THE CHICAGO METROPOLITAN GAZETTE

SUNDAY MAY 6, 1923

                                                 LUNKERS

by Skiz Gazelle

This one I call, ‘THE OLD BAMBOO.’

Upon reflection of one of my more recent fishing jaunts to the Catskills on the Beaverkill at Craigie Clair, I was reminded of the innocence of youth by what it was that a little but gallant eight year old tyke said, and then soon asked of me. The honest to goodness conversing started with a very serious facial expression, followed closely by some vigorous fidgeting. The boy’s name by the way was Jessup but as he told me, “Almost everyone around here calls me just ‘Jessie’.”

He began by saying, “Gee whiz, if you’re just who I think you might be, and I think maybe that you might just well be the guy from the newspapers, Mr. Skiz Gazelle, on account I heard tell this morning down in town that you were around these parts fishing and such.”

Well I nodded and then the boy Jessie smiled quickly, but then soon became serious once again.

“Then maybe since you are the guy who writes all those really swell fishing stories, and will even tell in the paper to whoever will read and listen just how to catch the very kind of fish that mostly all the people who go out after fish want very much to catch, how come you never ever fish with a bamboo fishing pole, or even use worms or a bobber, like my Grampy Effron and Uncle Cecil fish with?

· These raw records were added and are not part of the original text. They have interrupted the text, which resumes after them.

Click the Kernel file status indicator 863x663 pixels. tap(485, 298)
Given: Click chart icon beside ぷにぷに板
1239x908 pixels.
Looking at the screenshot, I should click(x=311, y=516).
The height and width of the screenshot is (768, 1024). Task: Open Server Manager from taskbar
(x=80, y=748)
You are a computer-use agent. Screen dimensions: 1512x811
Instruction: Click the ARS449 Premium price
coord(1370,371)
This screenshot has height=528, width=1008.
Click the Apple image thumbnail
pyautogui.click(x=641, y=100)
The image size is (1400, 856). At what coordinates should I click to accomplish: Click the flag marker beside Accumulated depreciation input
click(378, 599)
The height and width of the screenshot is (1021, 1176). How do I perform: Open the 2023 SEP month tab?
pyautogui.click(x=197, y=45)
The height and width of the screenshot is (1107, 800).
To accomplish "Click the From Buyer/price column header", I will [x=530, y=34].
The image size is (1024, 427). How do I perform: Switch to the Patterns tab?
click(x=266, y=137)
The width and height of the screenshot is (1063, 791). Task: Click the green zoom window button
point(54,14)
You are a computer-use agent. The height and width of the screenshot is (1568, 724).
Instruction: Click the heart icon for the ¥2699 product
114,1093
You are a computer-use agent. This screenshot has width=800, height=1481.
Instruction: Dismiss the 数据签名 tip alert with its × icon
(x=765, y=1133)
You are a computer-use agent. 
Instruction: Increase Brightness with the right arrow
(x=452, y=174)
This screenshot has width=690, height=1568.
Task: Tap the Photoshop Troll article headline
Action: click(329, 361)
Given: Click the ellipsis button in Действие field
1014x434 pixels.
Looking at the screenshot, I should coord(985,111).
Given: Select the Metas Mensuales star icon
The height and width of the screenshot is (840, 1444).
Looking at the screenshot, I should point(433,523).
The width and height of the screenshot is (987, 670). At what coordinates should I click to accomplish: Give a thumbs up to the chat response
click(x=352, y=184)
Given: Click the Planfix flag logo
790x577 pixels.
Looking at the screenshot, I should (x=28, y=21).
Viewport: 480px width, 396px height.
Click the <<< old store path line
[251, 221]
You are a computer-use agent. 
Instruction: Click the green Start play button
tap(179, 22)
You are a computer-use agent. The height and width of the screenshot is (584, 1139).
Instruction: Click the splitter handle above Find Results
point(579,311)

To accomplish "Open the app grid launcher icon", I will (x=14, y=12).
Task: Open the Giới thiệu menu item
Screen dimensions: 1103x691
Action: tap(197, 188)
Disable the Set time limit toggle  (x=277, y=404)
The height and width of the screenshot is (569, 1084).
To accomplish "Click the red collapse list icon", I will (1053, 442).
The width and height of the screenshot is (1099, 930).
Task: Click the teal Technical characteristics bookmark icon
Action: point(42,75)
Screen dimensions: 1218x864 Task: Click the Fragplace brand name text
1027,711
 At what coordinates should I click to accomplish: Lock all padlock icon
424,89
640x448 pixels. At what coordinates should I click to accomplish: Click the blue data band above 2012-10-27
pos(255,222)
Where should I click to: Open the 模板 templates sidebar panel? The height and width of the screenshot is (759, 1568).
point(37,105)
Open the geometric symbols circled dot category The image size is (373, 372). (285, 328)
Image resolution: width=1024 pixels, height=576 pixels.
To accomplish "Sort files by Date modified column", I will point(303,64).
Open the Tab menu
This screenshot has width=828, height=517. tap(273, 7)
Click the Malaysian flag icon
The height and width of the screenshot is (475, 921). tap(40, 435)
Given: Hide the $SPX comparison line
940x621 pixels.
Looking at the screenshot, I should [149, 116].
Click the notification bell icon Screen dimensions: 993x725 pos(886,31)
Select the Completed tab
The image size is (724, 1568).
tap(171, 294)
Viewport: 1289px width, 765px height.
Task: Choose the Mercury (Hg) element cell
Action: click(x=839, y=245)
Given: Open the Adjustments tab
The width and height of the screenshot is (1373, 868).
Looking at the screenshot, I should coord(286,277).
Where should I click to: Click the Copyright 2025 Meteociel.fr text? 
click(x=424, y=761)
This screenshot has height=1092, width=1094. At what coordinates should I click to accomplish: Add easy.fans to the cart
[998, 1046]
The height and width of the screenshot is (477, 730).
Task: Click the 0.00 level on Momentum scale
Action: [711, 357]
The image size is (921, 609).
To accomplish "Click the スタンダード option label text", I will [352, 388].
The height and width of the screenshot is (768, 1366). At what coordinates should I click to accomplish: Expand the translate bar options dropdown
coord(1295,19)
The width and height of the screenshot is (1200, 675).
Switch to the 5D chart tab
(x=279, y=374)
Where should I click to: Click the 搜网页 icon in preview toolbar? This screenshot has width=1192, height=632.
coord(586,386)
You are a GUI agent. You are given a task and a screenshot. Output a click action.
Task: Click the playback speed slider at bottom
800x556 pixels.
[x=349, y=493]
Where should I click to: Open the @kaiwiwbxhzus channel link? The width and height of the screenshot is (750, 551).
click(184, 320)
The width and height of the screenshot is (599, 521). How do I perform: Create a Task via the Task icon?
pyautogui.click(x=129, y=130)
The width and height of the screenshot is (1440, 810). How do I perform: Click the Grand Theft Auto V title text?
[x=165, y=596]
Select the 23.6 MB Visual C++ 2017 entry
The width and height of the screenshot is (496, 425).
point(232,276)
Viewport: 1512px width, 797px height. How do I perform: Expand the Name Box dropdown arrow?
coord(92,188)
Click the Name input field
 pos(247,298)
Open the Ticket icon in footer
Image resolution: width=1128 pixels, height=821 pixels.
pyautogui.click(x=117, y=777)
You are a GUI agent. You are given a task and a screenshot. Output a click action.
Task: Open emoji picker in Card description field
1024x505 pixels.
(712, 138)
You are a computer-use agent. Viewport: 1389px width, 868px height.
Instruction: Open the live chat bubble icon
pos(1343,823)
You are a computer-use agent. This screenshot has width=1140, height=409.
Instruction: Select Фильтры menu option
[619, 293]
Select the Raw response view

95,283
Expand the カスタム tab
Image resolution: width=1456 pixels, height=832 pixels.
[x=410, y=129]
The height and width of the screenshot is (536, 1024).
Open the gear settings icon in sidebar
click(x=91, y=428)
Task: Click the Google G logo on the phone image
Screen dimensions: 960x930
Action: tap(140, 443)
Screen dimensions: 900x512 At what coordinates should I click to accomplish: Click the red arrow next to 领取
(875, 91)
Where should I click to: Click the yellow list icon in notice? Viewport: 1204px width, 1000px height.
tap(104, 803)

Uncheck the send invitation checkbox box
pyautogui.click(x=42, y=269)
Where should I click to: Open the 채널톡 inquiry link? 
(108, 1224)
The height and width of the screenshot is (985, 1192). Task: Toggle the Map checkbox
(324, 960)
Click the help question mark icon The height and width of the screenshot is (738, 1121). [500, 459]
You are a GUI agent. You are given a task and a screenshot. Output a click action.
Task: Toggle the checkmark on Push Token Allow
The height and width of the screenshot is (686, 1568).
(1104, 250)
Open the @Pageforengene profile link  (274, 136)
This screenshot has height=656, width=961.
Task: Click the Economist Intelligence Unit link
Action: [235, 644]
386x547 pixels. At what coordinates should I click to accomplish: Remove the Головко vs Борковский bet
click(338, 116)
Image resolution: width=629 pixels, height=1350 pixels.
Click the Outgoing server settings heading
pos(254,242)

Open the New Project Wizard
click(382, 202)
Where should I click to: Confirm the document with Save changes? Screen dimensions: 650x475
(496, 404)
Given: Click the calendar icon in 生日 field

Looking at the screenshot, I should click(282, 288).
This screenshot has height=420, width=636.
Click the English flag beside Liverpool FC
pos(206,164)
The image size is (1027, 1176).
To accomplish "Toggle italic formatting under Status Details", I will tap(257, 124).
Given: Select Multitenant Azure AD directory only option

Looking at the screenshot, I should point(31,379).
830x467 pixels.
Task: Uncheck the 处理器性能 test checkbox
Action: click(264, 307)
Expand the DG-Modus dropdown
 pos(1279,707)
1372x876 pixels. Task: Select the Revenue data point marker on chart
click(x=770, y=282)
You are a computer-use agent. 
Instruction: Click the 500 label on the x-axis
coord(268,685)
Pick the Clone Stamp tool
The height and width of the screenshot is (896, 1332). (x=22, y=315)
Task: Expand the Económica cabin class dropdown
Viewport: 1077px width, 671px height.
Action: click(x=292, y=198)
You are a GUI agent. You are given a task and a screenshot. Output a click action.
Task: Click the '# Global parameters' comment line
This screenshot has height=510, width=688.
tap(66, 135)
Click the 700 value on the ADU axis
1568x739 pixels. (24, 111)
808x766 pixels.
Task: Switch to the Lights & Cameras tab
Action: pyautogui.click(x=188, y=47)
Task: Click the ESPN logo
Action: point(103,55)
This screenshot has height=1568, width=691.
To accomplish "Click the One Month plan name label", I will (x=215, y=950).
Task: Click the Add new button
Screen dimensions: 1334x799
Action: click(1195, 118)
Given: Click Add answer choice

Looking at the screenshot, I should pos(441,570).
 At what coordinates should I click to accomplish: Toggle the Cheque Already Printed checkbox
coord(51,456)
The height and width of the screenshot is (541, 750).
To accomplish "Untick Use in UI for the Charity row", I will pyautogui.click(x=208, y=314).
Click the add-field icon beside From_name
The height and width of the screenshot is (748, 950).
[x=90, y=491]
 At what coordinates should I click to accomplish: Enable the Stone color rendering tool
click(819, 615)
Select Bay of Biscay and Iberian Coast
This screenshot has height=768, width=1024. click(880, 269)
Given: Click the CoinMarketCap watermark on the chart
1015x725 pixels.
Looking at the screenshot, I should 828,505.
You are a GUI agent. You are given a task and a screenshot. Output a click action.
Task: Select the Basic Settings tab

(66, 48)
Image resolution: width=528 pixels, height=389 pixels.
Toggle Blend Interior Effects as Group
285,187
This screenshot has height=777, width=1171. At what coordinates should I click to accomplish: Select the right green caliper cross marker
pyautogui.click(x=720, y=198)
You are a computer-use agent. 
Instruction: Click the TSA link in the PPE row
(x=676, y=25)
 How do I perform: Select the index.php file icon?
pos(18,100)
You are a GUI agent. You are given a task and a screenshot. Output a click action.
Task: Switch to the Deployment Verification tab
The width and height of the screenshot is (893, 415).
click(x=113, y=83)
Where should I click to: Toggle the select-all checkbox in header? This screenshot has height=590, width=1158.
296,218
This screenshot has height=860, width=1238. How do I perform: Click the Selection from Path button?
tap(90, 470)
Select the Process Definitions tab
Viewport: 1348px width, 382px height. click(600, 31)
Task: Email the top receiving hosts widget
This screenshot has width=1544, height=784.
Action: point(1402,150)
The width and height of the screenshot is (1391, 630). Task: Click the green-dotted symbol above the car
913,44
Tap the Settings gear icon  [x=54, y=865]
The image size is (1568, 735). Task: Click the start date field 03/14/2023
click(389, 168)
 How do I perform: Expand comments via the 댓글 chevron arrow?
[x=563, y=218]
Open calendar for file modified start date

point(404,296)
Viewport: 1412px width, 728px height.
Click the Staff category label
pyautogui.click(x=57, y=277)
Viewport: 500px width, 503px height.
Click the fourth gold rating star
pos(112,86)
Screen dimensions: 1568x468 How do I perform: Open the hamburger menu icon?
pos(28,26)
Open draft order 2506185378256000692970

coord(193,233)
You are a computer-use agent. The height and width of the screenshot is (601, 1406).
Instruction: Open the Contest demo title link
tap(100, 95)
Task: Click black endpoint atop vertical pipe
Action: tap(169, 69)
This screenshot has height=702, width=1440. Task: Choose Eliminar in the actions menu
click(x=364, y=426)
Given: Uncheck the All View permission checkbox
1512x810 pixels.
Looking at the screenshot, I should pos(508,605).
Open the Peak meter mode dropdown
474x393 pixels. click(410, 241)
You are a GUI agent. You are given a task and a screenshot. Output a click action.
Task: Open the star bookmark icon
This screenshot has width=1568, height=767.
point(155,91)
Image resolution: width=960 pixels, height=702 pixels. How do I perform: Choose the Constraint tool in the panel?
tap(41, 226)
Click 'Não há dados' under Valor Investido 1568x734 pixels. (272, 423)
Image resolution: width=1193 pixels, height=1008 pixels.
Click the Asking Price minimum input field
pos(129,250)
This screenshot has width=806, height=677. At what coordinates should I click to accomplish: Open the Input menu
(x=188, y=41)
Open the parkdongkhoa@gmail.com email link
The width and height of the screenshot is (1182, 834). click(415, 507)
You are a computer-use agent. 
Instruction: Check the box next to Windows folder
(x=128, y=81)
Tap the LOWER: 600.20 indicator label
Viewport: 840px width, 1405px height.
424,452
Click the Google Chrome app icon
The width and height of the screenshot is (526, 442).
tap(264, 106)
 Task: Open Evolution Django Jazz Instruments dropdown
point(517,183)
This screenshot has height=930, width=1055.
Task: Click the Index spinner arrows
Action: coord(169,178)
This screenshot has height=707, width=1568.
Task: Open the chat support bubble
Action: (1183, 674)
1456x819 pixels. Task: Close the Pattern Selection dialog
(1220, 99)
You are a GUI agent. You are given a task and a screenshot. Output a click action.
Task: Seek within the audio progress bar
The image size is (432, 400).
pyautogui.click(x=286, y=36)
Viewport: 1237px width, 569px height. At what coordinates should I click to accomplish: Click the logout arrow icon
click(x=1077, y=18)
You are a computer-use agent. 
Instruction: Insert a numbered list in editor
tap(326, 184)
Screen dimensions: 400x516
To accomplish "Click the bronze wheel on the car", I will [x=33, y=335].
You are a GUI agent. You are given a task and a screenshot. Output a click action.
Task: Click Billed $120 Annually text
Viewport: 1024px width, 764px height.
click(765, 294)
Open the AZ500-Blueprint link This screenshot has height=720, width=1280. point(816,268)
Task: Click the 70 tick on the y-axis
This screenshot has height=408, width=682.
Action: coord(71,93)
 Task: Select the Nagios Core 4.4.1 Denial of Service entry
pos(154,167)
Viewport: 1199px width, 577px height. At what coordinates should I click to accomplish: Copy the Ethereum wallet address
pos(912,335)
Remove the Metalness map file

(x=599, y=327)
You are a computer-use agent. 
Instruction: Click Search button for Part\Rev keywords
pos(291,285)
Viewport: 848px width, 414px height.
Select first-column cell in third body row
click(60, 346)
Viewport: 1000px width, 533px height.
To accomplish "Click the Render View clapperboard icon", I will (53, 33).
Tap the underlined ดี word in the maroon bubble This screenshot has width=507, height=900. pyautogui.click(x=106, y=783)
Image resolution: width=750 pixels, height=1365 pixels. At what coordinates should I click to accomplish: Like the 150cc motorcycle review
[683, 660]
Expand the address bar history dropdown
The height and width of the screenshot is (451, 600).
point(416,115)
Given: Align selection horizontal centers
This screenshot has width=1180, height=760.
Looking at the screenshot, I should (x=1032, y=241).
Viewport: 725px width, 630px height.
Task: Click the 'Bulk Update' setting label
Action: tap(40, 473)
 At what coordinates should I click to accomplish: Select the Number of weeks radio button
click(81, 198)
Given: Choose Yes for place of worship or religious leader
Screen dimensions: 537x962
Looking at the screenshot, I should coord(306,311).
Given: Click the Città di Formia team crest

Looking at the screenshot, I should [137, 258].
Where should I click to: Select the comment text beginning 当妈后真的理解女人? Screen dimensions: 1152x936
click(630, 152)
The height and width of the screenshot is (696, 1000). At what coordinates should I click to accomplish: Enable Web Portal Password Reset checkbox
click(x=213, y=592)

Because just in case you don’t know about such a pole they can catch lots of fish just the very way that you can. But remember, they just use worms and a bobber….and oh yeh a hook of course.”

“Sonny,” I said to him. “Wait a while.”

Then, with a smile, I walked proudly back to the fliver truck I rented, grabbing a long old pole I long before dubbed as ‘The Old Bamboo’. It had been given to me, with instructions to take very good care of it, by a former slave woman called Mamie Julep. It was at a time I had occasion to fish the mighty Potomac at Harper’s Ferry. She was a nice old black great great grandmother who unfortunately passed away just a few weeks after that. But that’s a whole other tale that I’ll gladly share in this column sometime soon. So anyway, with that very pole in hand, I walked still proudly back to the boy Jessie who by now was passing the time skipping stones across an eddy just below the smallest of the man made ripples on that stretch of the famed Beaverkill. His eyes lit up like two Chinese lanterns.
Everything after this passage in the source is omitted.